→ **Tasks and exercises**
- 1) Which companies are named in the passage on Sanofi's takeover of Kiadis?
- 2) Can you extend the article on Sanofi's takeover of Kiadis, picking up after its last sentence?

→ **Passage provided**
▶

In response to the takeover news, Kiadis’ shares jumped 235%, rising to close to Sanofi’s offer price. Sanofi believes the NK cell platform can support its aspirations to grow its presence in the field of immuno-oncology.
To pursue its own goals for immuno-oncology, Kiadis executed an all-stock takeover of CytoSen Therapeutics after their plans for ATIR101 fell through last year. This acquisition allowed Kiadis to acquire an NK cell platform from CytoSen. Sanofi will now make good use of the platform in the near future.
“We believe the Kiadis’ ‘off the shelf’ K-NK cell technology platform will have broad application against liquid and solid tumors, and create synergies with Sanofi’s emerging immuno-oncology pipeline, providing opportunities for us to pursue potential best-in-disease approaches,” John Reed, global head of R&D at Sanofi, said in a statement.
Kiadis’ pipeline is led by K-NK002, an NK-cell therapy in Phase 2 trial intended to stop post-transplant relapse in patients with acute myeloid leukemia (AML) and myelodysplastic syndromes.
K-NK003 relies on NK cells that Kiadis is testing in relapsed or refractory AML patients in phase 1 and a post-exposure, preemptive COVID-19 therapy that is set to enter phase 1/2a. Sanofi will accelerate this program by providing Kiadis with additional resources.
Kiadis produces the product K-NK004 by modifying NK cells to prevent the expression of CD38 (a protein marker used for cancer prognostics). The combination of K-NK004 with Sarclisa is a potential rival to Johnson & Johnson’s Darzalex that could prevent the NK-cell depletion that lowers the effectiveness of anti-CD38 antibodies.
Finally, there is KNK-ID-101, a program evaluating the properties of K-NK (Natural Killer cells without the ability to express CD38) cells and their suitability to fight SARS-CoV-2 and the option to develop K-NK cells as a post-exposure pre-emptive therapy for COVID-19 in high-risk patients. Kiadis also plans to initiate a Phase 1/2a clinical trial evaluating the use of K-NK cells to treat COVID-19 patients with government grant funding.
In his address to the shareholders, Kiadis CEO Arthur Lahr said Sanofi’s offer is fair, given the capital needed to execute his plan and the risks of drug development.

◀

→ **Information provided**
▶

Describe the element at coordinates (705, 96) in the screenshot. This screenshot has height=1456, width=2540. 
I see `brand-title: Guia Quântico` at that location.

◀

→ **Per-task answers**
- 1)
- Kiadis
- Sanofi
- CytoSen Therapeutics
- Johnson & Johnson

- 2)
This offer was also preceded by an investment back in July with Sanofi paying 17.5 million Euros in exchange for the global rights to preclinical prospect K-NK004. This, in addition to the 19.8 million Euros that Kiadis had in cash equivalents, indicates the sore need that Kiadis was in for funding if they wanted to continue with drug development.
In landing a €308 million bid from Sanofi, Kiadis has flipped the CytoSen assets at a sizable profit considering the price of 1.5 million newly issued shares, plus options, back when its stock traded above €7.
Moving into the Future
Sanofi’s willingness to pay the Offer Price is predicated on acquiring 100% of the Shares or the entirety of Kiadis’ assets and operations. Moelis & Company LLC is acting as exclusive financial advisor to Kiadis and has issued their opinion indicating the fairness of the deal. While Kiadis is enthusiastic about moving forward with the acquisition, Sanofi is enthusiastic about maintaining the executive team and not interrupt R&D operations in Amsterdam.
The acquisition shows that Sanofi has strong faith in Kiadis’ capabilities. Assuming that no superior offer is made (exceeding the Offer Price by at least 8% and the third-party offeror has conditionally committed itself to Kiadis), both firms will continue with the deal. Not only does Kiadis get to be acquired by an enthusiastic parent company, intent on encouraging its work, but they get to make out with a 30X pay off for their initial purchase of CytoSen.